• _TRECHO DO DOCUMENTO_:

=-=-=-=-=

Podemos enriquecer a base de experiências da criança, variando o material que lhe é oferecido. Materiais como massa de modelar e argila atraem a criança para novas experimentações. Por exemplo, a história do "Bonequinho Doce" sugere a confecção de um bonequinho de massa, e a história da "Galinha Ruiva" pode sugerir amassar e assar um pão.
Assim como as histórias infantis, os contos de fadas têm um determinado momento para serem introduzidos no desenvolvimento da criança, variando de acordo com o grau de complexidade de cada história.
Os contos de fadas, tais como: "O Lobo e os Sete Cabritinhos", "Os Três Porquinhos", "Cachinhos de Ouro", "A Galinha Ruiva" e "O Patinho Feio" apresentam uma estrutura bastante simples e têm poucos personagens, sendo adequados à crianças entre 3 e 4 anos. Enquanto, "Chapeuzinho Vermelho", "O Soldadinho de Chumbo" (conto de Andersen), "Pedro e o Lobo", "João e Maria", "Mindinha" e o "Pequeno Polegar" são adequados a crianças entre 4 e 6 anos.

6 anos a 6 anos e 11 meses

Os contos de fadas citados na fase anterior ainda exercem fascínio nessa fase. "Branca de Neve e os Sete Anões", "Cinderela", "A Bela Adormecida", "João e o Pé de Feijão", "Pinóquio" e "O Gato de Botas" podem ser contadas com poucos detalhes.



Fábulas (do latim- fari - falar e do grego - Phao - contar algo)

=-=-=-=-=

• _DADOS FORNECIDOS_:
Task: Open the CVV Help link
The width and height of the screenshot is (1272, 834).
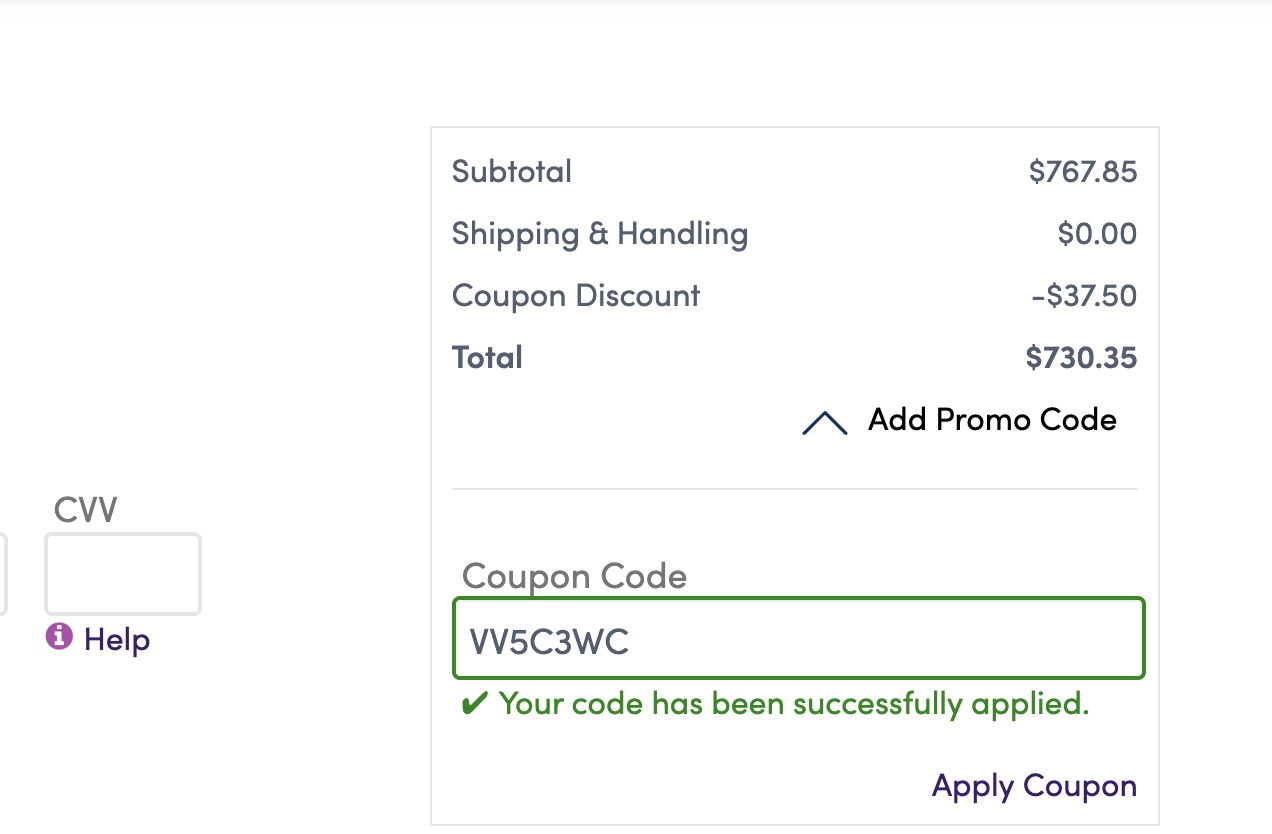Action: click(117, 640)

=-=-=-=-=

• _O QUE SE PEDE_:
Copie de novo a parte do texto sobre contos de fadas que vai de "6 anos a 6 anos" até "- contar algo)", trocando "Cinderela" por "Rapunzel". O material é à parte e não tem ligação com o texto.

• _RESULTADO DO EXERCÍCIO_:
6 anos a 6 anos e 11 meses

Os contos de fadas citados na fase anterior ainda exercem fascínio nessa fase. "Branca de Neve e os Sete Anões", "Rapunzel", "A Bela Adormecida", "João e o Pé de Feijão", "Pinóquio" e "O Gato de Botas" podem ser contadas com poucos detalhes.



Fábulas (do latim- fari - falar e do grego - Phao - contar algo)